__Assignment__:
Start to finish, reproduce the records below with nothing missing.
-------- Data for analysis
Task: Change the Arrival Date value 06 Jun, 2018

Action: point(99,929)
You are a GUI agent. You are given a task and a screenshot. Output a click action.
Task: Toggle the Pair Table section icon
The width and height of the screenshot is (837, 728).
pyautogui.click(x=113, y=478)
----------------
__Answer to this exercise__:
Task: Change the Arrival Date value 06 Jun, 2018

Action: point(99,929)
You are a GUI agent. You are given a task and a screenshot. Output a click action.
Task: Toggle the Pair Table section icon
The width and height of the screenshot is (837, 728).
pyautogui.click(x=113, y=478)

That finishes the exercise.